What we do:
First, a doc in which we essentially lay down the use cases. This doc usually starts with a dictionary, containing terms specific to the business domain, terms coined during discussions with the customer, terms which are more technical in nature but which the customer has to learn in order the communication to work properly. Then comes a list of unstructured, non-functional requirements. These are things like number of concurrent users, data load, availability expectations, and the like. If a specific non-functional requirement is big, it gets a chapter on its own. All functional requirements are then written down as use cases. These usually contain preconditions, scope, the actual use case description as a succession of steps, and post-conditions. However, we don't use such terms in the document - this starting document has to be extremely concise and completely understandable by the customer/end user.

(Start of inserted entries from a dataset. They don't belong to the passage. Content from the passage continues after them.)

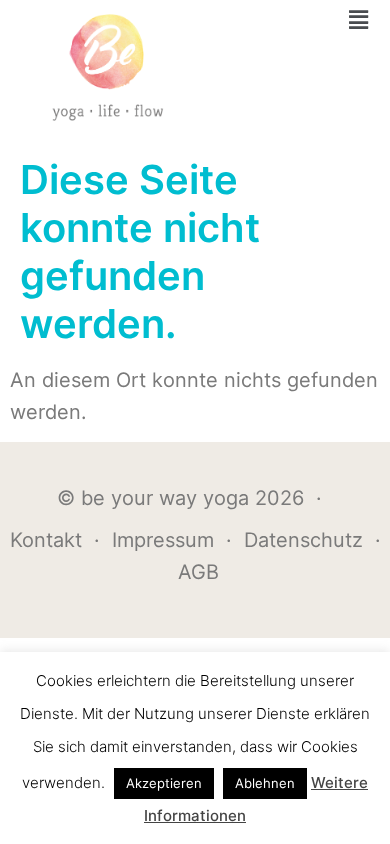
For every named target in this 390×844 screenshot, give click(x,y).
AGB (198, 572)
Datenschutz (303, 540)
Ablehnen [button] (265, 783)
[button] (359, 19)
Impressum (163, 540)
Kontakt (46, 540)
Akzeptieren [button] (164, 783)
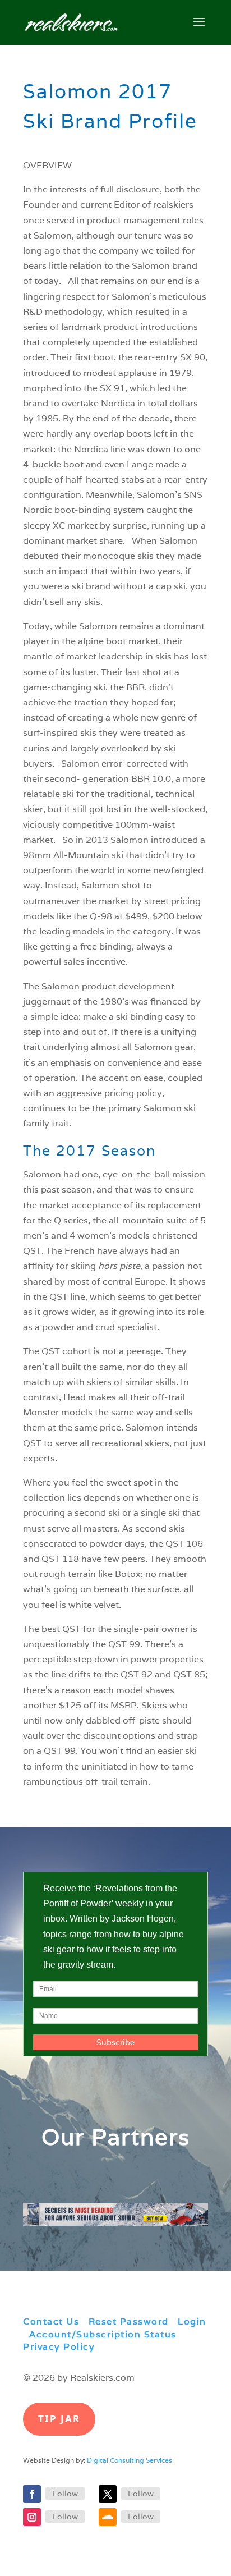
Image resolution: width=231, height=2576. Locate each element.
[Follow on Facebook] (32, 2494)
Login (192, 2321)
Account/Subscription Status (103, 2334)
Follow (65, 2493)
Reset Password (129, 2321)
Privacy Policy (59, 2347)
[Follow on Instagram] (32, 2517)
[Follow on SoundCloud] (108, 2517)
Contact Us (51, 2321)
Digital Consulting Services (129, 2460)
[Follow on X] (108, 2494)
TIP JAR (59, 2418)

This document almost always contains additional chapters, depending on what the customer requirements are. Typical case is a chapter about access rights, specific issues regarding deployment, specific technology issues.
Second, we do a design document. This, when there are code generators for the target language in our UML tool, is data models and plus UML diagrams, with lots of comments. If code generators are not available, we write a class dictionary as text, also heavily commented, maybe also generate some code skeletton - but we try to avoid code, since it is hard to maintain in sync with later changes to the code.

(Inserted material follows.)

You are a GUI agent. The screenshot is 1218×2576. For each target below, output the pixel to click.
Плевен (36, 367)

After this, we start coding from the specification. In parallel, testers start scripting and planning their tests. Once we are finished coding, we run the tests. Code goes to manual testing only after all scripted tests run without a glitch.

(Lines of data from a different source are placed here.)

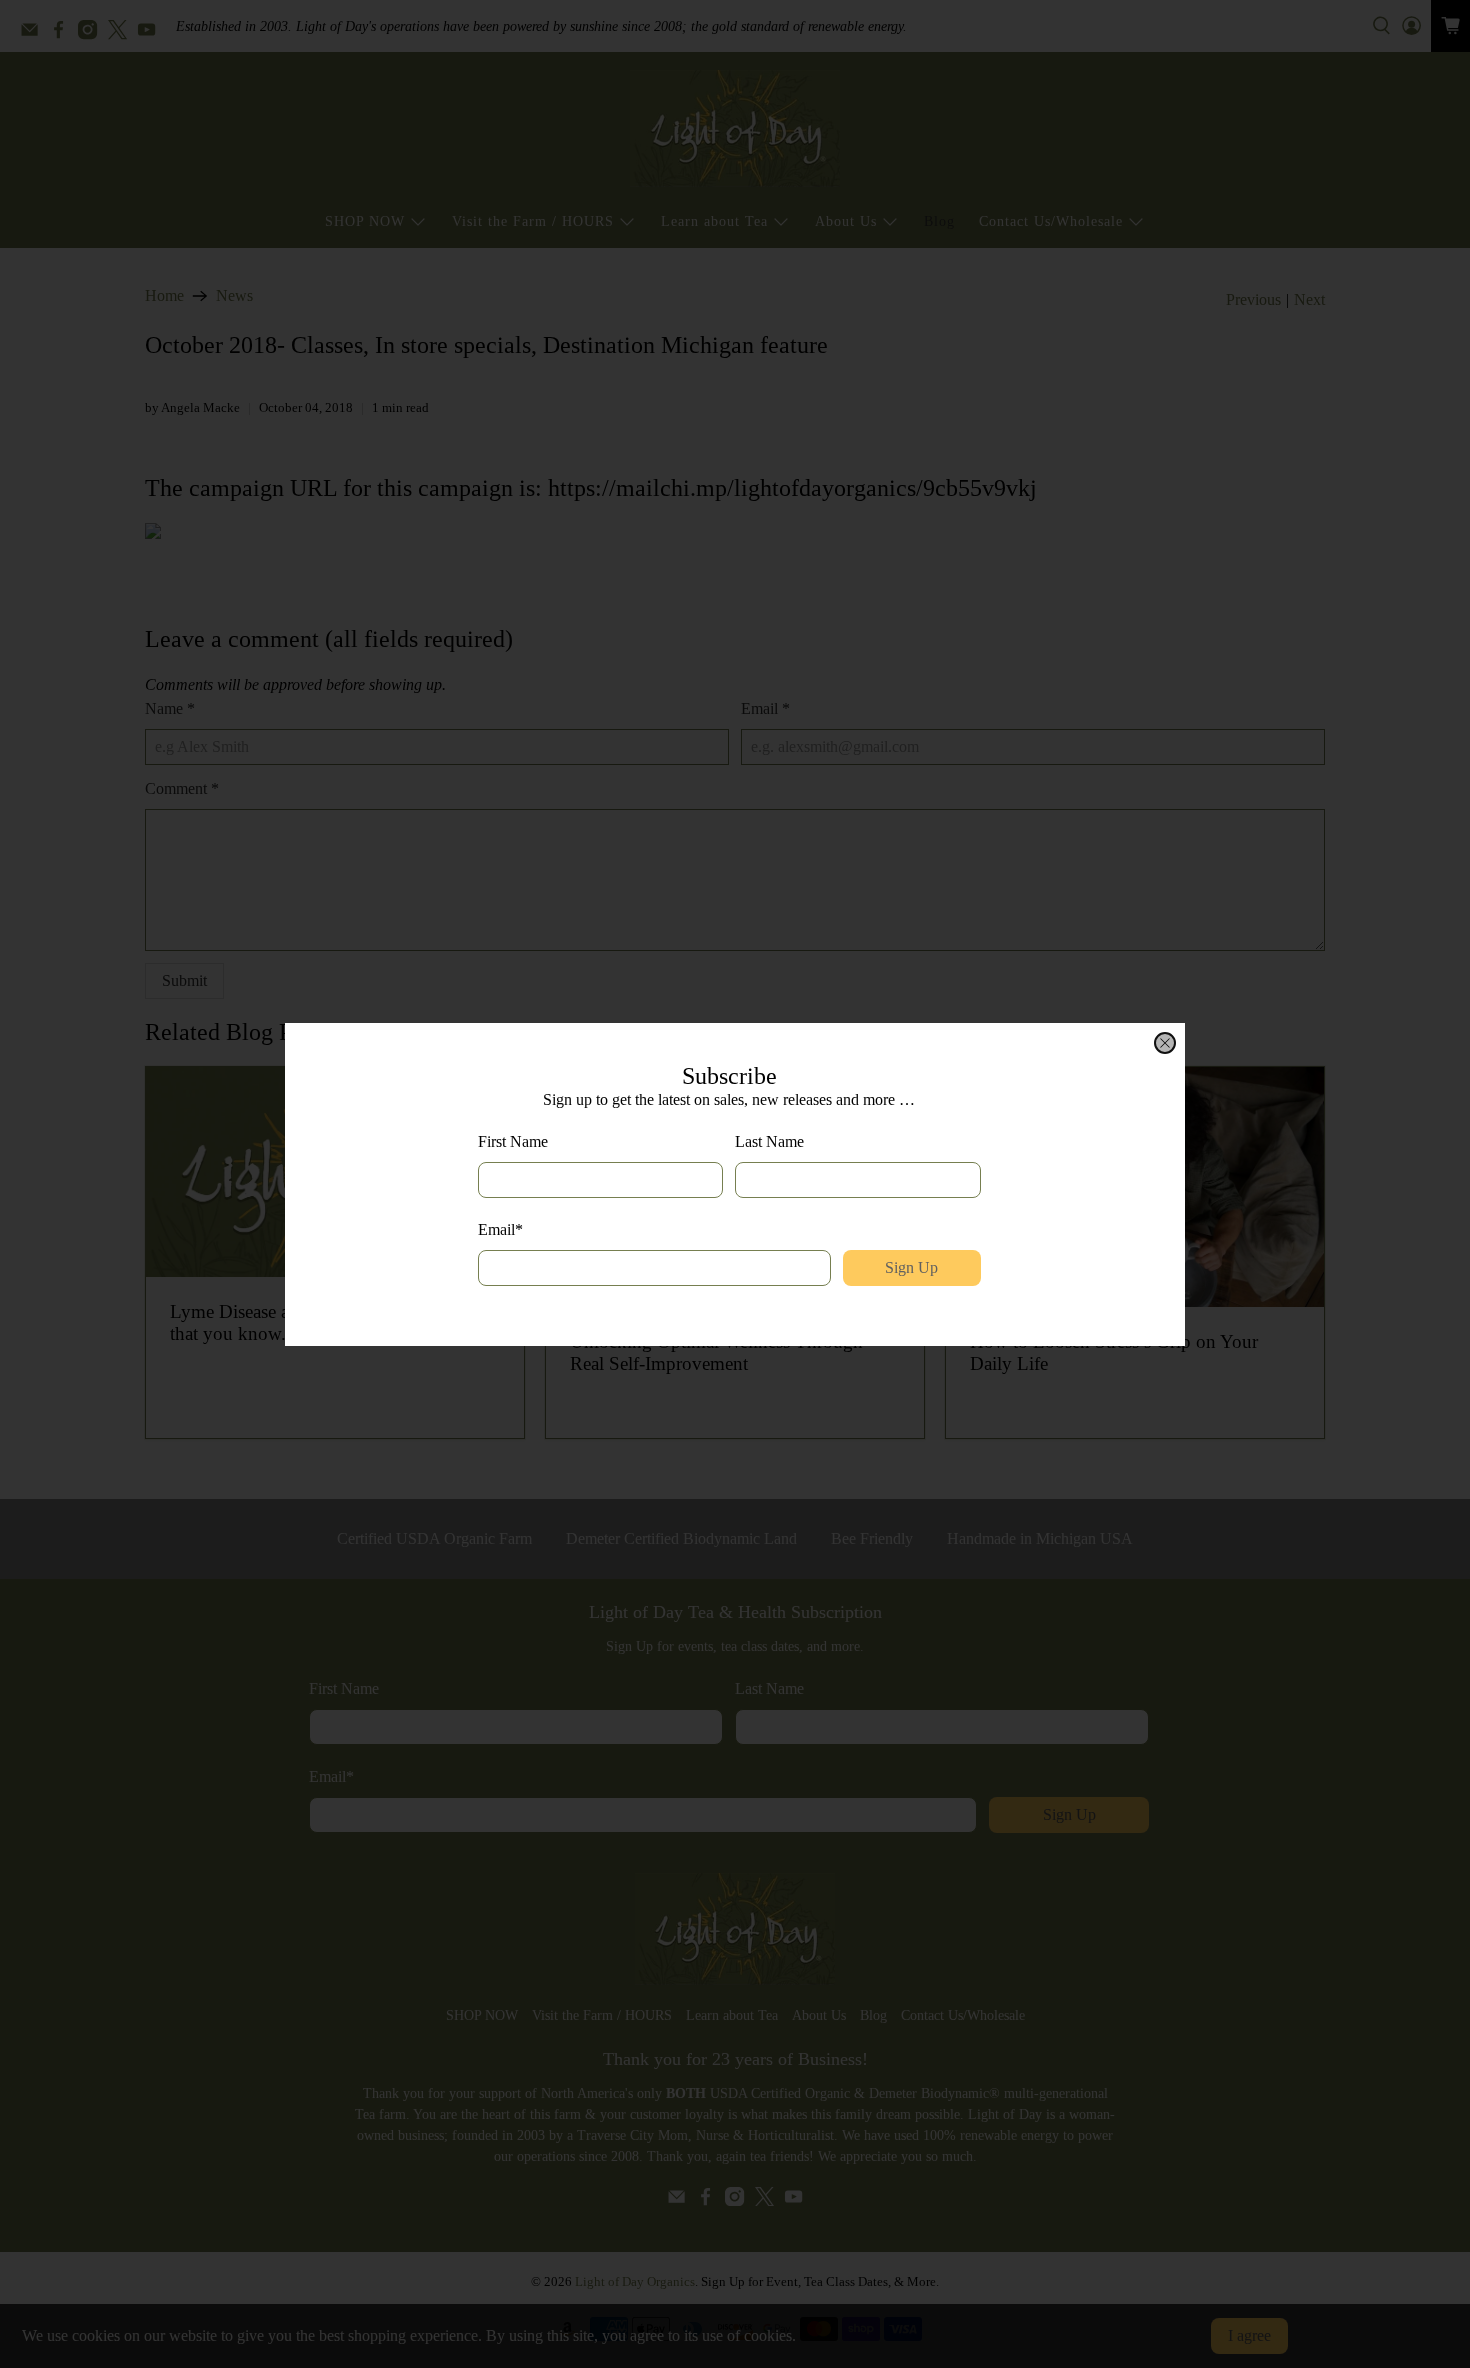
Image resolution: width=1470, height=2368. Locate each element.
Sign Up (911, 1267)
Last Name (769, 1141)
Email (500, 1229)
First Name (513, 1141)
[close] (1165, 1043)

During coding the design documents at least have to be permanently updated. If you have smart tools and use UML, this is not so difficult.
I think that if we hadn't the right tools we'd rather go without thorough design documentation, just with some wiki pages on the general architecture. Out of sync docs are even worse than no docs at all. Unfortunately, customers often want to read most of the design documentation, so you often don't get away without it even if you decide you don't have the proper tools for doing it.
No matter how you document your design, your code must be self-documenting. There's no better documentation than the code itself, provided it is cleanly written and well maintained.
Depending on the customer, we either provide the customer with plans for acceptance testing, or they do them themselves. When we do this, it's just the initially laid down use cases plus input/test data and expected output. Once testers say everything is OK, we ship the binaries to the customer, and often we also perform the installation. Then we have to push the customers to actually do the acceptance tests. A time of support, bugfixes, updates, smaller or larger change requests follows. Change requests always lead to a revision of all documents.
The two documents I described (I never mess with the teser's documentation, they maintain this for themselves, and it's not really much, usually - they are even more extreme in that the test scripts are the documentation than we programmers are), can range in size from 10 or 20 pages per document for tiny projects of just a few dozens of man-days to hundreds of pages per document for large projects, of several man-years (as a small team, we don't do projects of tens of man years, where the documentation probably would require thousands of pages per document).
The main requirement about the documentation is that the non-technical customer should be able to read it and understand as much as possible of it. All that's not for the user to read should be documented as source code. That's how we think.